Part 1: A Distributed Cache, Without Redundancy, on 5 Fixed Machines

Why?

Elixir and Erlang are very cool technologies that we have loved and practiced for a long time (as a hobby for now, unfortunately). Just the lightweight processes and message passing are the key to an infinite number of applications, even on a single server. Just think of the magic behind Liveview, Channels, Presence, and Pubsub, for example.

But the real promise has always been the hope that ordinary people like us could tackle the very difficult engineering problems that arise in the world of distributed applications.

Inspired by the excellent talk by Johanna Larsonn at Code Beam Lite Mexico 2023, we decided to be the living proof that her goal was achieved: to inspire some of us, mere mortals, to dare to tackle this mysterious world.

But starting alone was intimidating. We decided to team up (Olivier & Dominique, two old friends and Elixir enthusiasts) to tackle this challenge with four hands. And first, to reserve a weekly time slot to travel together.

This series of articles is the uncensored account of our attempts. It is not a course on decentralized programming, it is the story of how we tried, stumbled, and sometimes succeeded on this path.

The Overall Plan

Because the subject is difficult, we couldn’t just jump on our keyboards and code a fault-tolerant, massively scalable distributed database. We had to design a plan with a learning curve that we hope is smooth. Thanks to our initial readings, we designed a phased plan that looked something like this:

What application? The question is not to create a complex application, but rather to give it the right qualities in a distributed context. Let’s choose a simple key-value cache.
Phase 1: A distributed cache, without redundancy, on 5 fixed machines.
Phase 2: Same thing, but with a dynamic cluster (adding and losing machines). Explore the influence of key distribution functions.
Phase 3: Adding storage redundancy (the key is copied to multiple machines) to ensure data retention despite machine loss

And of course, this involves developing small auxiliary tools to conduct experiments: load the cache, observe the state of the machines, add or remove machines, etc.

Preparing the Ground

The Nodes

But before we can write Elixir, we need to be able to run it on multiple machines. In reality, you don’t need multiple machines to start. Indeed, the foundation of Erlang is a virtual machine, the BEAM, which runs the Erlang Runtime System, details here. It is possible to start multiple Erlang machines on a single computer. You might say that this is not representative of a cluster of 5 separate machines. Generally yes, but not for Erlang, which makes this transparent. A message will be sent in the same way between two processes whether they are located in the same virtual machine, in two different virtual machines, or even if the virtual machines are located on two different physical machines. The call will be the same but, of course, the system properties may be different, as you will have to account for latency, the possibility of network failures between physical machines, etc.

Erlang virtual machines that communicate are called nodes (see introduction to distributed Erlang). In Elixir, a specific module allows you to manipulate it, the Node module.

We will see how to start nodes that communicate with each other.

Starting 5 Machines

Before the cluster, let’s create our apothik application, with a little help from mix. mix new apothik --sup. Then cd apothik && mix apothik to check that everything is fine so far. We chose to create an application with supervision (--sup). To be honest, we initially did it without a supervisor, but we had to add one very quickly. In hindsight, an Elixir application without a supervisor is very rare.

(Given exercise 1):
In the article on building a distributed cache, why can the authors start without several separate machines?
(Given exercise 2):
In the article on building a distributed cache, what kind of application did the authors choose to make?
(Given exercise 3):
Carry on the article about building a distributed Elixir cache, starting after its final sentence.

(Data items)
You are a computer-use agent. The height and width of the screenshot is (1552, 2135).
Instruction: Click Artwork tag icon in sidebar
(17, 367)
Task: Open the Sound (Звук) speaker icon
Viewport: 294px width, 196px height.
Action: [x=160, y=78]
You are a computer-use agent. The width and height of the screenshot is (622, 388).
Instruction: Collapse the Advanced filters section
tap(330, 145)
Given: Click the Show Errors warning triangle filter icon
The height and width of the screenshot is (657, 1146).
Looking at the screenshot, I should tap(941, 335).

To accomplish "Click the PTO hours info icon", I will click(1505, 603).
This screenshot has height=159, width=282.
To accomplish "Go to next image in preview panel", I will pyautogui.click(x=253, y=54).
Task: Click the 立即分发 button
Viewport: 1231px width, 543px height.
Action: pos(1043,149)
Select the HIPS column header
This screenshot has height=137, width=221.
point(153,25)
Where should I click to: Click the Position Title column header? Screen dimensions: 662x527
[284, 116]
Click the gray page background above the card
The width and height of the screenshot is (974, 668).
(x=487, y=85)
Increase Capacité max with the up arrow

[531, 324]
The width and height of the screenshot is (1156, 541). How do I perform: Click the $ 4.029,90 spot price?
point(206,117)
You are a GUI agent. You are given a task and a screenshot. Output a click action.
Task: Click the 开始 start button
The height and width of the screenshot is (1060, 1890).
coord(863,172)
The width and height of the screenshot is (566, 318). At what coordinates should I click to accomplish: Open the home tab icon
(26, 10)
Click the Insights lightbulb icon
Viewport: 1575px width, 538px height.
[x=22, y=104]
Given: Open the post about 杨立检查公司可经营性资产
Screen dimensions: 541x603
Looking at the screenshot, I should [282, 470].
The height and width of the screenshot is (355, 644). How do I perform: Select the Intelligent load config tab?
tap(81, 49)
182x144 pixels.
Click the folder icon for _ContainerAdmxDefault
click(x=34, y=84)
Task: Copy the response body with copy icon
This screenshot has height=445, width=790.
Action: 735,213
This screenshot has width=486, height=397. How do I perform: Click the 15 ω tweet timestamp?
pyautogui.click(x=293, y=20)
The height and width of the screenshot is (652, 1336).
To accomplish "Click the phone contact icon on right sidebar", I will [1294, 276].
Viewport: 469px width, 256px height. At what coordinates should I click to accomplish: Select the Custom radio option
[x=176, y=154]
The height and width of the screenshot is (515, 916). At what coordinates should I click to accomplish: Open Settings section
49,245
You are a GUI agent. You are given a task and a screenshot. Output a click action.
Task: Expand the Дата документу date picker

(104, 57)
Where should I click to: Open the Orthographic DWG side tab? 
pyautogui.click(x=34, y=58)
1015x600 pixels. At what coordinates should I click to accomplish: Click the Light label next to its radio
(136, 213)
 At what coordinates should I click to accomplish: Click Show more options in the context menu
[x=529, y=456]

(Exercise answer 1):
The Erlang virtual machine, the BEAM, lets several Erlang machines run on one computer, and Erlang makes the location of processes transparent. A message is sent the same way whether the processes are in the same virtual machine, in two different virtual machines, or on two different physical machines.

(Exercise answer 2):
A simple key-value cache.

(Exercise answer 3):
Now, let’s ask an AI to create a script to start 5 Erlang machines. After removing a lot of unnecessary code and adapting the comments, here is the result, in /scripts/start_cluster.sh:

#!/usr/bin/env bash

NUM_INSTANCES=5
APP_NAME="apothik"

start_instance() {
  local instance_id=$1
  local node_name="${APP_NAME}_${instance_id}@127.0.0.1"

  echo "Starting instance $instance_id with node $node_name..."

  # The node name and cookie need to be set for clustering
  # Here, there is no cookie: the standard ~/.erlang.cookie file is automatically used (and generated if there is none)
  elixir --name $node_name -S mix run --no-halt &
}

mix compile

for i in $(seq 1 $NUM_INSTANCES); do
  start_instance $i
done

wait

Everything happens when launching elixir (doing a man elixir is very instructive). Each node has a name in the form name@ip_address, indicated by --name. We launch the application by running the script mix run --no-halt.

--no-halt keeps the Elixir virtual machine running even if the application terminates. Without this, and because our application does nothing yet, the virtual machine would stop immediately.

The & indicates to launch it on a child process (an OS process) of the bash script. Thus, the command does not block the script, and the machines will be stopped when the script stops. wait suspends the script. This allows stopping the script with ctrl-C and cascading all virtual machines.

We had to add mix compile upstream because launching multiple mix run in parallel could start compilations that would step on each other’s toes.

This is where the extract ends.